If it's true that you often learn more from your mistakes than from your successes then Andre Villas-Boas 2.0 ought to be a much better version than the one who rocked up at Stamford Bridge a year ago.

That Villas-Boas evidently believed his own hype a little too much, while also mistakenly thinking Roman Abramovich's faith in his talents was absolute.

Because he was just 33 at the time, we can chalk it up to naivete. Just as we can blame inexperience for his aloof and sometimes prickly personality which led him to clash with senior players and treat others like unwanted stepchildren.

Those bits, presumably, he can fix.
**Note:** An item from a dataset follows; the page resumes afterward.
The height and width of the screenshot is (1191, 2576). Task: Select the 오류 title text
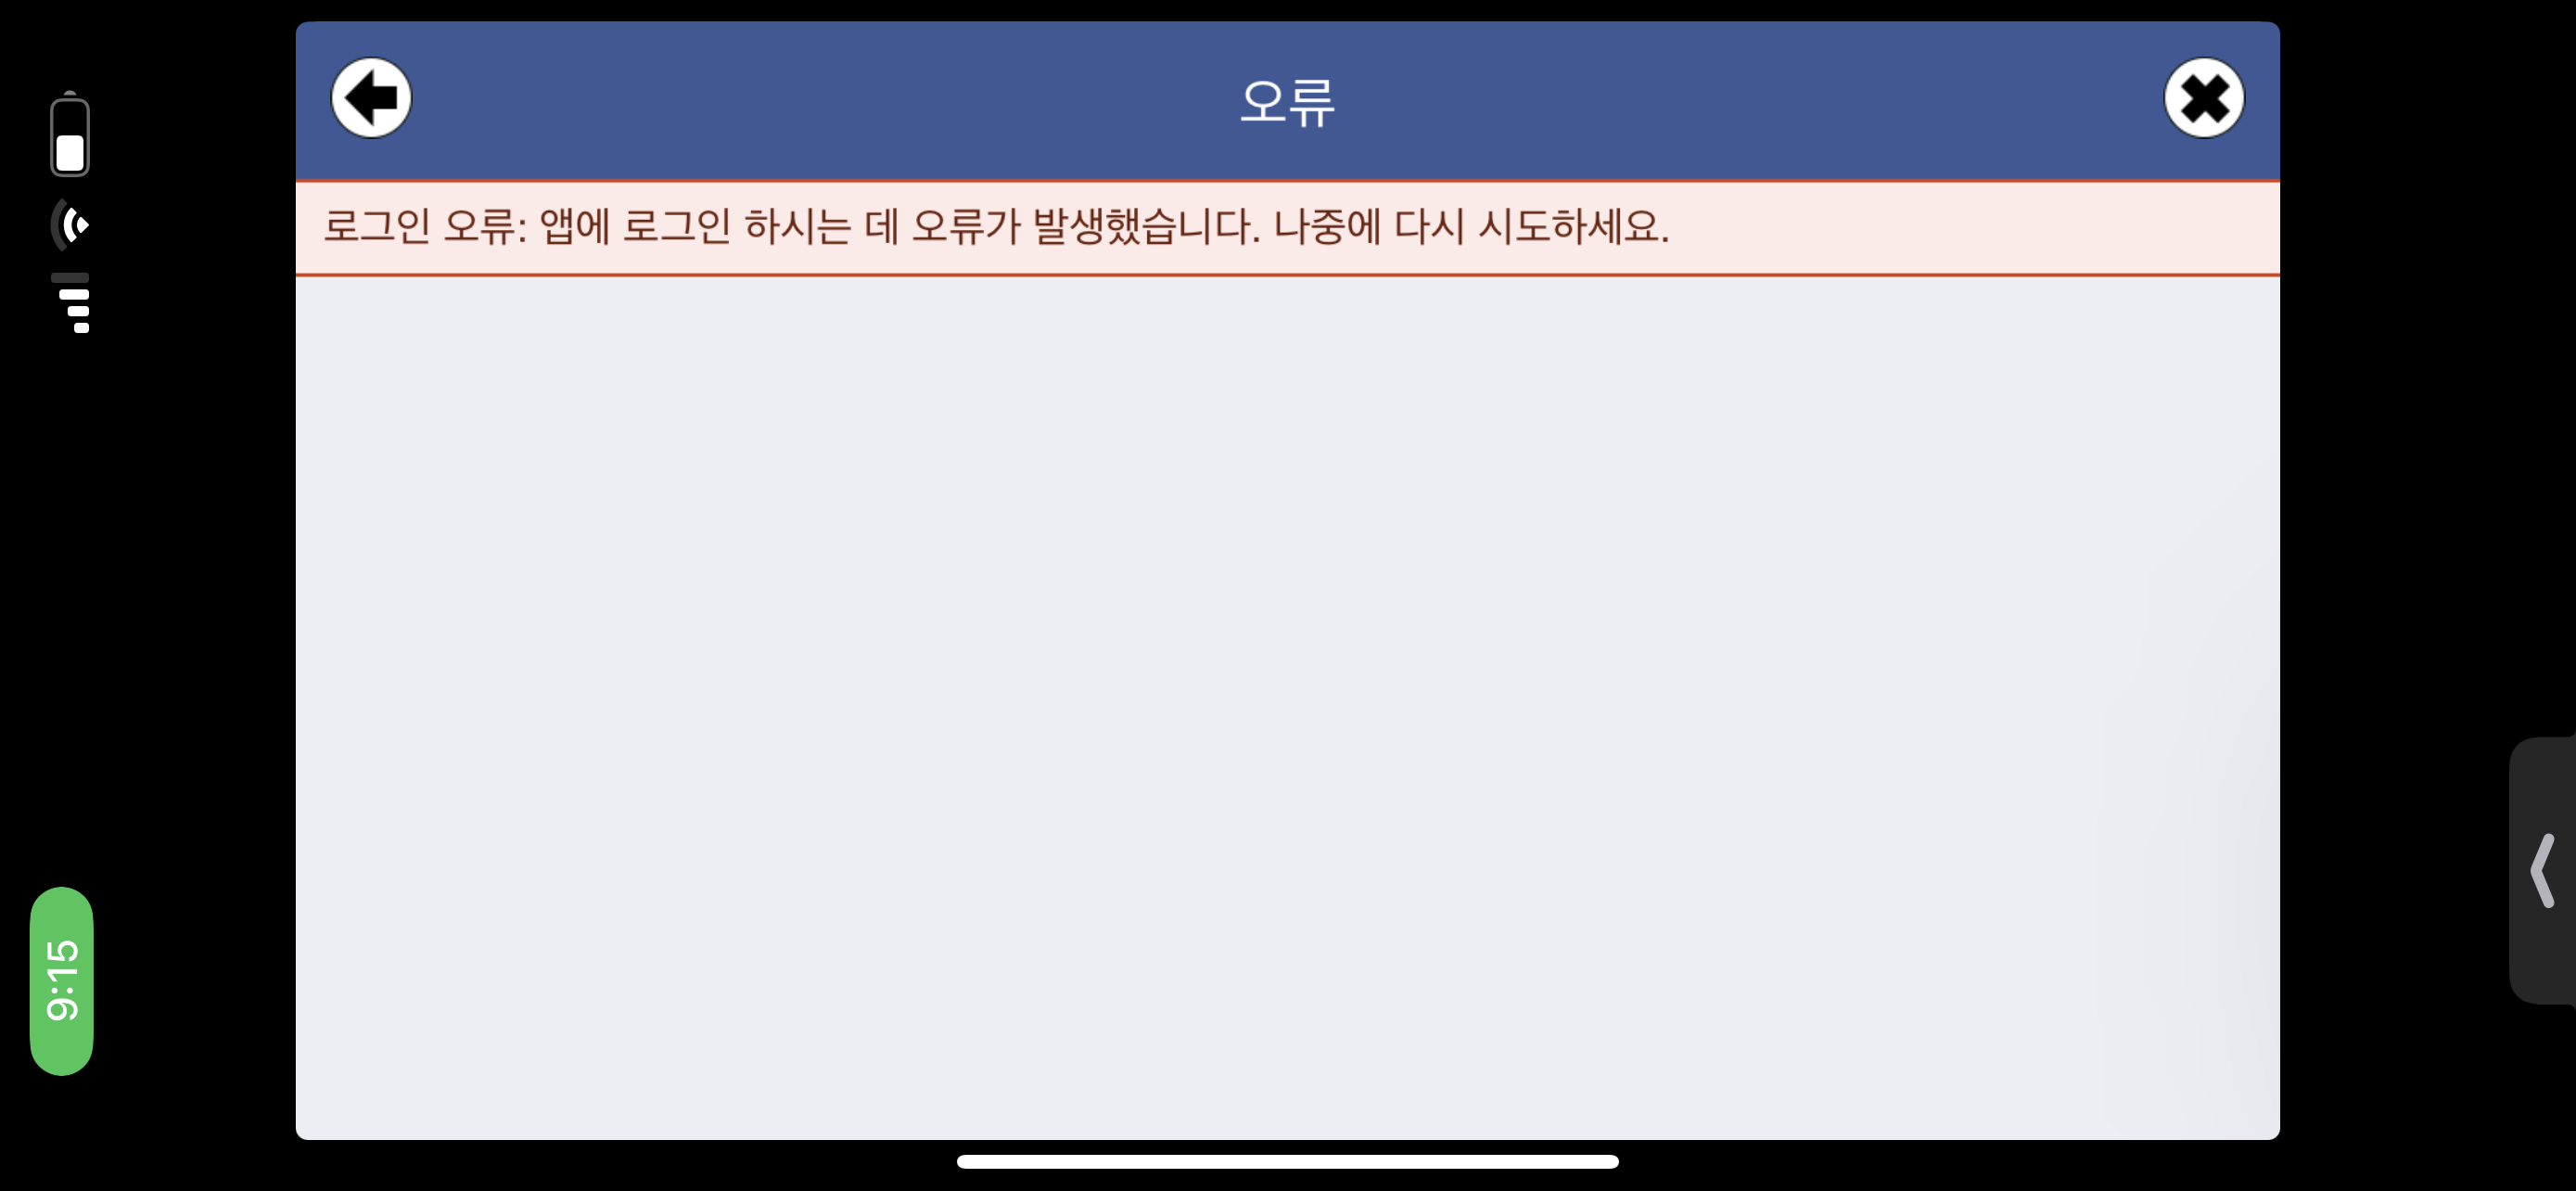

In fact, maybe he's been working on them since his dismissal. The concern remains whether he can develop a style which is both coherent and effective and get his squad to buy into it.

At Porto he obviously did, though he walked into what was essentially a "turn-key" operation: a strong club with savvy leadership at boardroom level which left him free to focus exclusively on coaching the first team.

At Stamford Bridge, he came up short and that was perhaps the biggest disappointment. Chelsea simply didn't play well, even with his handpicked guys on the pitch.

At Spurs he will have plenty of raw material to work with. Harry Redknapp's side may have tailed off badly in the latter half of the season, but two top-four finishes in three years tell their own story.

Few managers divide opinion like 'Arry – he's either a genius or a quack – but there is no doubting the talent assembled at White Hart Lane. And, incidentally, the pool just got deeper with the addition of Gylfi Sigurdsson.

Villas-Boas will likely be given time – more so than at Chelsea, in part because Tottenham chairman Daniel Levy isn't a fan of paying managers to go away – and he already has most of the resources needed to compete. This is the job where we learn – and he learns – whether that 2010-11 season at Porto is destined to remain the high point of his career. Or whether he is the wunderkind many of us thought he was.

Anyone get a feeling of deja vu last week? Let's see: superstar centre forward at a big Premier League club, contract winding down, stalled negotiations with his iconic manager, official statement saying it was time to move on because the club's philosophy/ ambition differed from his own.

Sound familiar? Yes, Robin van Persie's announcement last week that he would not be signing a new deal at the Emirates offers an uncanny parallel with Wayne Rooney's transfer request 18 months ago. We know how that one ended: Rooney soon found 200,000 reasons a week to stay at Old Trafford. And if you're very cynical, you might conclude Van Persie's future will be resolved in a similar manner.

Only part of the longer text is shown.